Small and medium taxpayers suffer more when they are advised to seek advance rulings which are mostly against taxpayers. Such taxpayers also do not have the benefit of having appropriate structure whereby they can satisfy the conditions applicable for coverage under pure agent as per CGST Rules. While most of the issues relating to GST may be attributable to defective provisions and more defective implementation, a share of the blame also lies with either lack of advice or provision of not-so-correct advice to taxpayers.
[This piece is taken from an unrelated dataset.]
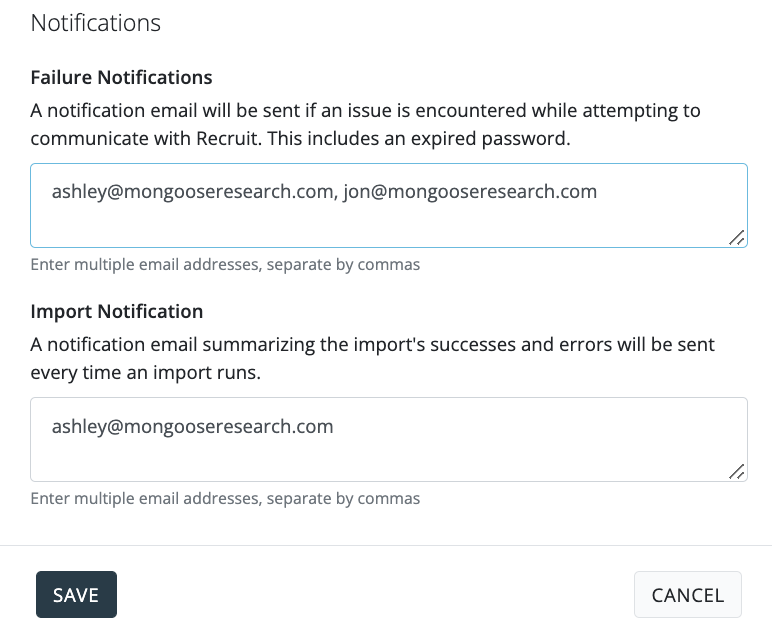Click the comma between the two emails
Image resolution: width=772 pixels, height=632 pixels.
331,194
Industrial plots sold after erection of structure, liable to GST

Industries have to develop despite GST as it appears from the interpretation of GST law by various authorities. Land is allotted to an industrial park which is an SPV and this SPV will develop internal infrastructure and then will sell the developed plot to individual entrepreneurs desirous of setting up industry / factory. It appears that the applicant charges for development and then the developed plot is sold. Facts are not vey clear but the AAR has held the obvious - if land is sold without development, GST will not be payable and if the land is sold after erection of civil structure or building, then such supply will be liable to GST. The ruling also briefly mentions about works contract and readers may face the challenge of deciphering the same. The rulings are qualified by "if" - if a particular activity is undertaken, then liability will arise. It is generally expected that the Authority records all the facts and then gives a final finding without making the ruling conditional on presence or absence of facts [2021-VIL-389-AAR].
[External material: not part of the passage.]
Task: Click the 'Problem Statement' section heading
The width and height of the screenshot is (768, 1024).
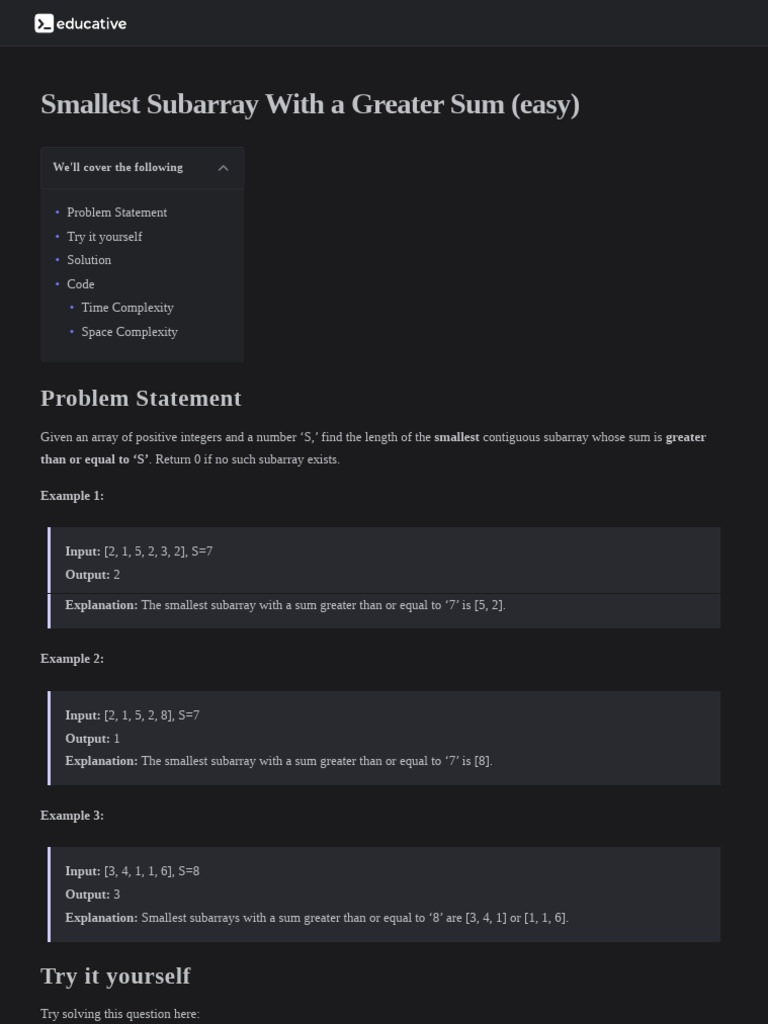Action: point(141,398)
Advance ruling not available on completed transaction

Section 95 of CGST Act defines advance ruling and it covers specified questions in relation to supply being undertaken or proposed to be undertaken. In a transaction involving assignment of trademarks (permanent transfer - sale) by a foreign party to the Indian party, the effective date as per the relevant deed pre-dated the application filed seeking advance ruling. The AAR has held that advance ruling facility will not be available when the subject transaction has already been completed as it is neither "being undertaken" nor "proposed to be undertaken". It is not clear as to the reasons for seeking advance ruling in the year 2020 when the trademarks were permanently transferred in 2019 itself. It may also be a fact that the effective date pertained to 2019 while the transaction as such was not completed till filing of application. An interesting issue involved but not decided in this case is about treatment of such assignment as supply of goods or of service and liability under reverse charge on the recipient [2021-VIL-388-AAR].

Previous edition, dated 18th October, 2021

(The author is an Advocate, Gokul & Subha Advocates, Chennai. The views expressed are personal. Two books authored by him have been published recently - Cross-border Transactions under Tax Laws & FEMA (July 2021) and GST - Investigation, Demands, Appeals & Prosecution (August 2021))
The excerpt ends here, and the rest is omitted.